== Text to read

Merit Valdsalu: Correct. Yes.

Andrus Aaslaid: There is this thing though that we have to also keep in mind, that if we measure everything in carbon, then I’m always saying that you always get what you measure. So if you measure carbon tons, the carbon tons are what you get. And people are getting very creative in how to use all of those government [subsidies] for having more carbon tons. And meanwhile, we are going south with everything else [for the] sake of the carbon.

So carbon has been a very good equivalent, so far, for calculating nature, but I think we’re now also moving to the new paradigm where we start talking about biodiversity and measuring other things besides carbon. Because yes, carbon saves us and the greenhouse gas measurements methods save us from overheating, but we don’t want to be on this cool planet ourselves without having any other species around us.

John Koetsier: Absolutely. Absolutely. I love it. Merit, I want to ask you this one, because obviously you’re doing carbon offsets and there’s been some controversy over carbon offsets, right? Do they really reduce the amount of carbon in the atmosphere? Or are they just a way to greenwash other things that you’re doing? Do you have an opinion on that? Do you have some insight on that? 

Merit Valdsalu: I do have an opinion on that, and I am also worried about a lot of carbon offset projects that actually don’t do good for the nature. For example, like this tree planting in places that clearcut for us and then plant new trees, they don’t actually do good for the nature. That’s not good. Like, what would be good is preserving the healthy ecosystems that we already have here.

But that’s not a thing that’s so easily monetizable, like, how would you put a price on something that you just want to keep as it is? You don’t want to do anything there and you want this to have a monetary value. So that’s been the challenge for us in how to monetize doing nothing … but it actually provides us with the ecosystem around us.

John Koetsier: This is the challenge for billions of people on the planet: how to monetize while doing nothing. And apparently you’ve solved it, but only for trees. So [laughing] that’s a great thing … but, excellent. Talk about your first fund. How much have you raised? Are you still raising? What are you looking to take it to eventually?

Merit Valdsalu: So right now, we have the first fund of $3.9 million which is made by the founders of Pipedrive. Pipedrive is the latest European unicorn, and the founders they made an exit from the company, but instead of putting the money that they earned from this deal in like traditional banks, they decided to use this money to buy forests and wetlands and other natural resources.

Now why they do that is because they already know that the value of nature is going to increase over time. Because as we move towards climate change and biodiversity loss, then what’s the one resource that is going to become the most valuable thing on the planet? Well, it’s the nature, it’s the healthy ecosystems that actually keep us alive, and we’re going to learn more about that in the coming decades. So, but as an investor, you are looking for things that are going to increase their value. So nature is one of those assets. So the value of forests as an asset will grow over time.

====

▸ What this exercise asks:
(1) According to the interview, how large is the first fund?
(2) Write out the stretch of the interview from "John Koetsier: Absolutely." through "insight on that?", word for word.

== Excerpted records

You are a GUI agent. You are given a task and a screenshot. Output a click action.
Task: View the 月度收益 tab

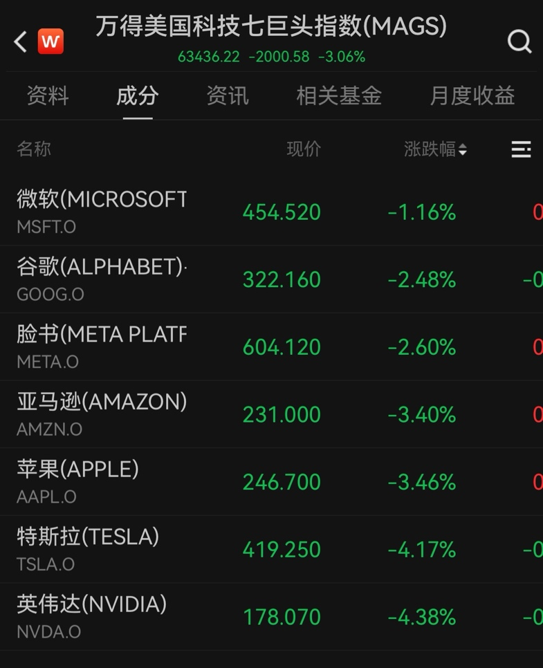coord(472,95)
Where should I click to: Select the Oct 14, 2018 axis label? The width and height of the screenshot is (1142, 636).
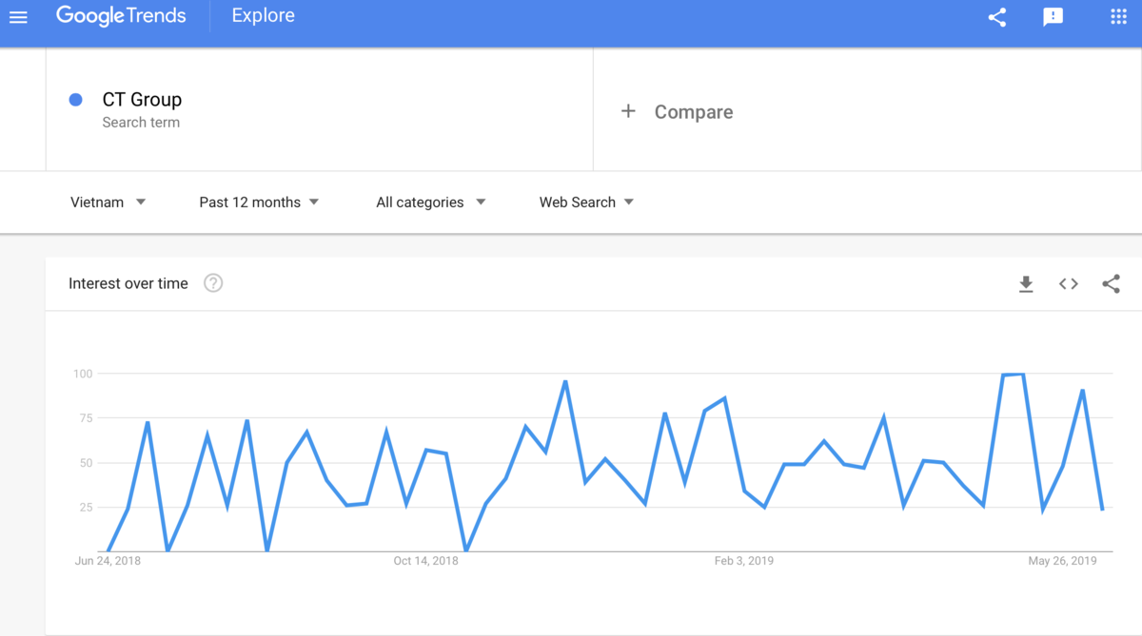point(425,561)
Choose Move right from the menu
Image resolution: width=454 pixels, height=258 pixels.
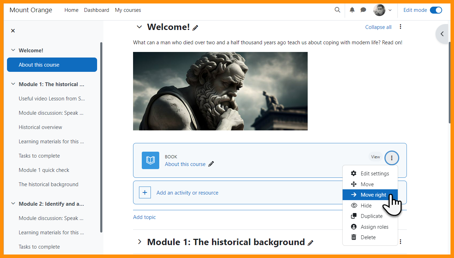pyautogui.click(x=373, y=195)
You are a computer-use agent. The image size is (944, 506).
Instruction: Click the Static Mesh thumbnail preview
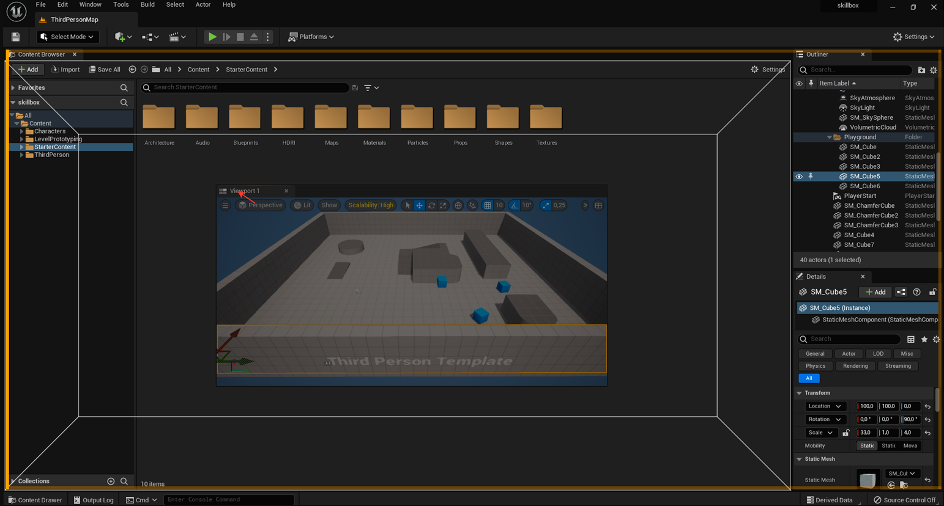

====

▸ The replies:
(1) $3.9 million.

(2)
John Koetsier: Absolutely. Absolutely. I love it. Merit, I want to ask you this one, because obviously you’re doing carbon offsets and there’s been some controversy over carbon offsets, right? Do they really reduce the amount of carbon in the atmosphere? Or are they just a way to greenwash other things that you’re doing? Do you have an opinion on that? Do you have some insight on that?